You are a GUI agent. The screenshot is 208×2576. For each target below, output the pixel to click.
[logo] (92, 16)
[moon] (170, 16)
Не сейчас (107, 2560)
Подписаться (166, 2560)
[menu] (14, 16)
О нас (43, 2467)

**EXERCISE REQUIREMENTS**
Could you return every record above exactly as written?

**YOUR SOLUTION**
You are a GUI agent. The screenshot is 208×2576. For each target below, output the pixel to click.
[logo] (92, 16)
[moon] (170, 16)
Не сейчас (107, 2560)
Подписаться (166, 2560)
[menu] (14, 16)
О нас (43, 2467)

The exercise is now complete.